As designed by the noted Scottish architect Thomas Lamb, the richly embellished auditorium was always the building's best feature, a riot of garlands and putti and plaster ornamentation that provided a lavish backdrop for any production.

But the original Hippodrome didn't have the creature comforts that today's theater patrons expect, from generous lobbies and concessions stands to adequate parking and restrooms. It also didn't have the back-of-the-house facilities needed for contemporary touring productions, including loading docks for 18-wheelers; high-tech lighting and sound equipment; and ample dressing and rehearsal rooms.

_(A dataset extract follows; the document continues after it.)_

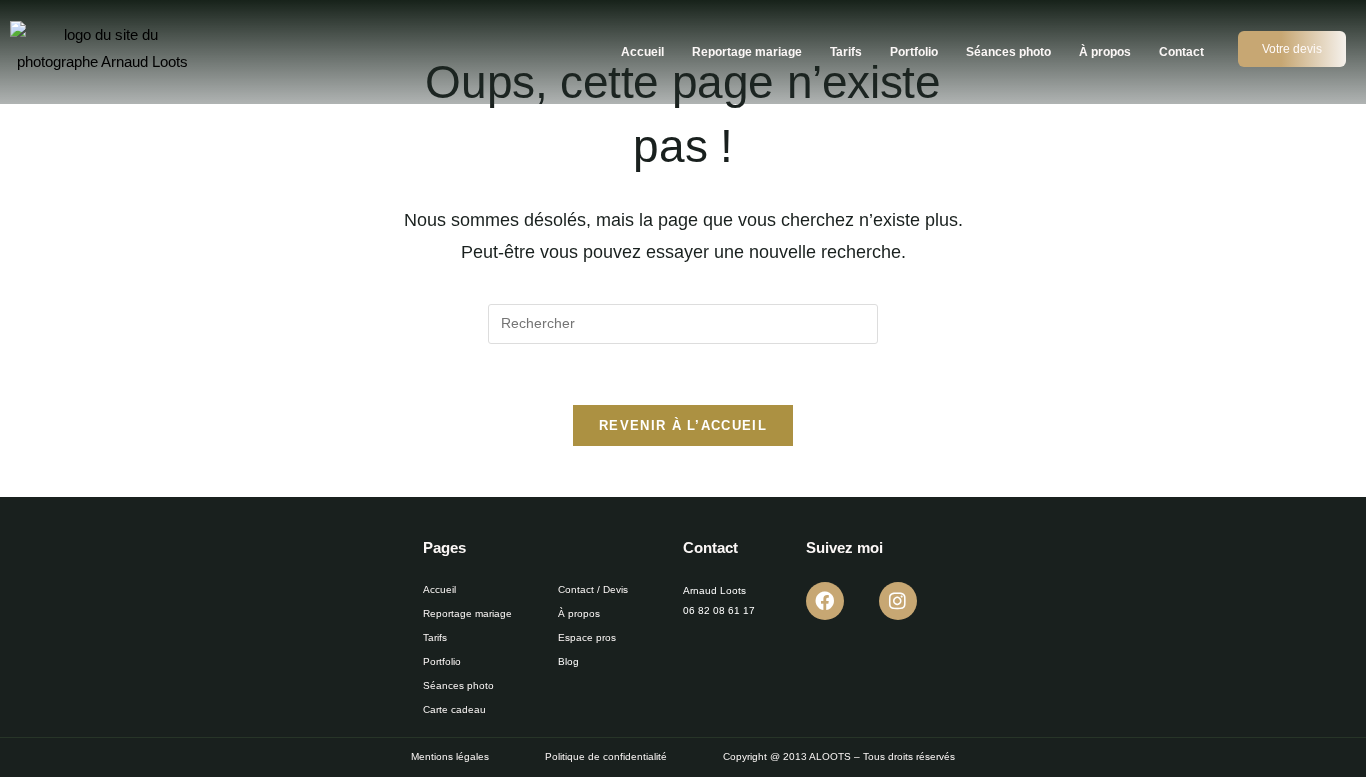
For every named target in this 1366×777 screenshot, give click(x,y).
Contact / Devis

The solution from the design team -- headed by Hardy Holzman Pfeiffer Associates (HHPA) of New York, with Murphy & Dittenhafer during the preliminary phase and Schamu Machowski Greco on construction administration -- was to make the theater part of a block-long complex that would contain all the features that the original theater lacked.

Donated to the state in 1997, the Hippodrome is one of three historic buildings that have been connected and combined with other properties to create one cohesive performing arts center that fills most of the area bounded by Eutaw, Fayette, Paca and Baltimore streets. The project was carried out as a joint venture of the Hippodrome Foundation, Maryland Stadium Authority and Clear Channel Entertainment.

Going outside the shell of the Hippodrome allowed the architects to restore the auditorium to its original appearance, and then to add contemporary features around the perimeter. It's not unlike Oriole Park, where the old-fashioned seating bowl and playing field are surrounded by modern- day pedestrian concourses with their requisite vending areas and restrooms.

What makes the France-Merrick Center particularly impressive is the way that the architects combined new and old to play up the historic theater. Although the transformation includes restoration of the three historic structures, more than 60 percent of the project actually was new construction. In making changes, the architects didn't upstage the original buildings, as some designers might have done. Instead, they created a hierarchy of spaces that build up to the clear highlight of the project, the painstakingly restored 1914 auditorium.

This approach is characteristic of Hardy Holzman Pfeiffer, a national leader in theater preservation. Its architects maintain that the job of theater architecture is largely to create an "aura of anticipation" before the performance begins, a sort of architectural drum-roll leading up to the event on stage. For them, the show begins when patrons approach the theater.

"It's a total experience," says architect Hugh Hardy, principal in charge of the Hippodrome transformation for HHPA. "People forget that. They think the show begins when the performance starts, but that's not so."